WHAT THIS TASK INVOLVES: Return the records exactly, please. Every line should match.

******************************

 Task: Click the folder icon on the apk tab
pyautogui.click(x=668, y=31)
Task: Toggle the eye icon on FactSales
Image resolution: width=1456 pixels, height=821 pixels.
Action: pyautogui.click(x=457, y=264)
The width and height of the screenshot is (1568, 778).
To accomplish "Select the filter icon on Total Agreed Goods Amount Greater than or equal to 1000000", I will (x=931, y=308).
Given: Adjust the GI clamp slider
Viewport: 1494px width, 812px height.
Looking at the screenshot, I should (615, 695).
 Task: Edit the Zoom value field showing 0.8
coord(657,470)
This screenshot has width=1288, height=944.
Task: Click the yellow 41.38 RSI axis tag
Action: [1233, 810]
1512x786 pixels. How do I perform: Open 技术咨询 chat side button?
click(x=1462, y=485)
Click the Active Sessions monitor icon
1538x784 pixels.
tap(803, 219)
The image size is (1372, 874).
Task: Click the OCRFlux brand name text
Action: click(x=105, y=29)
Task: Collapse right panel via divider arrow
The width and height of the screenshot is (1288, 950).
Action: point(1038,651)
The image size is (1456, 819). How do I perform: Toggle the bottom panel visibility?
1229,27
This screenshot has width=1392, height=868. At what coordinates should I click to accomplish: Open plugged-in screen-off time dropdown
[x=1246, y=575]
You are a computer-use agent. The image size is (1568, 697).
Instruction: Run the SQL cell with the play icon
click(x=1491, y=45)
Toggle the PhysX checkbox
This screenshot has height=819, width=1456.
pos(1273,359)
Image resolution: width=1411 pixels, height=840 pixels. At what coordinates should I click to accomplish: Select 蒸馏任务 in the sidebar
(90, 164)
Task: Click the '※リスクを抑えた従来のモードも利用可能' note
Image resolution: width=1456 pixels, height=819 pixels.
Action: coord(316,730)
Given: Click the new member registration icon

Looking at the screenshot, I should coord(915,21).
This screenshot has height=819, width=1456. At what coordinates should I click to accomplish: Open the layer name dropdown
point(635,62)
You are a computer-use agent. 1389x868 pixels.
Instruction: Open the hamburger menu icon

******************************

REPLY TO THE EXERCISE:
 Task: Click the folder icon on the apk tab
pyautogui.click(x=668, y=31)
Task: Toggle the eye icon on FactSales
Image resolution: width=1456 pixels, height=821 pixels.
Action: pyautogui.click(x=457, y=264)
The width and height of the screenshot is (1568, 778).
To accomplish "Select the filter icon on Total Agreed Goods Amount Greater than or equal to 1000000", I will (x=931, y=308).
Given: Adjust the GI clamp slider
Viewport: 1494px width, 812px height.
Looking at the screenshot, I should (615, 695).
 Task: Edit the Zoom value field showing 0.8
coord(657,470)
This screenshot has width=1288, height=944.
Task: Click the yellow 41.38 RSI axis tag
Action: [1233, 810]
1512x786 pixels. How do I perform: Open 技术咨询 chat side button?
click(x=1462, y=485)
Click the Active Sessions monitor icon
1538x784 pixels.
tap(803, 219)
The image size is (1372, 874).
Task: Click the OCRFlux brand name text
Action: click(x=105, y=29)
Task: Collapse right panel via divider arrow
The width and height of the screenshot is (1288, 950).
Action: point(1038,651)
The image size is (1456, 819). How do I perform: Toggle the bottom panel visibility?
1229,27
This screenshot has width=1392, height=868. At what coordinates should I click to accomplish: Open plugged-in screen-off time dropdown
[x=1246, y=575]
You are a computer-use agent. The image size is (1568, 697).
Instruction: Run the SQL cell with the play icon
click(x=1491, y=45)
Toggle the PhysX checkbox
This screenshot has height=819, width=1456.
pos(1273,359)
Image resolution: width=1411 pixels, height=840 pixels. At what coordinates should I click to accomplish: Select 蒸馏任务 in the sidebar
(90, 164)
Task: Click the '※リスクを抑えた従来のモードも利用可能' note
Image resolution: width=1456 pixels, height=819 pixels.
Action: coord(316,730)
Given: Click the new member registration icon

Looking at the screenshot, I should coord(915,21).
This screenshot has height=819, width=1456. At what coordinates should I click to accomplish: Open the layer name dropdown
point(635,62)
You are a computer-use agent. 1389x868 pixels.
Instruction: Open the hamburger menu icon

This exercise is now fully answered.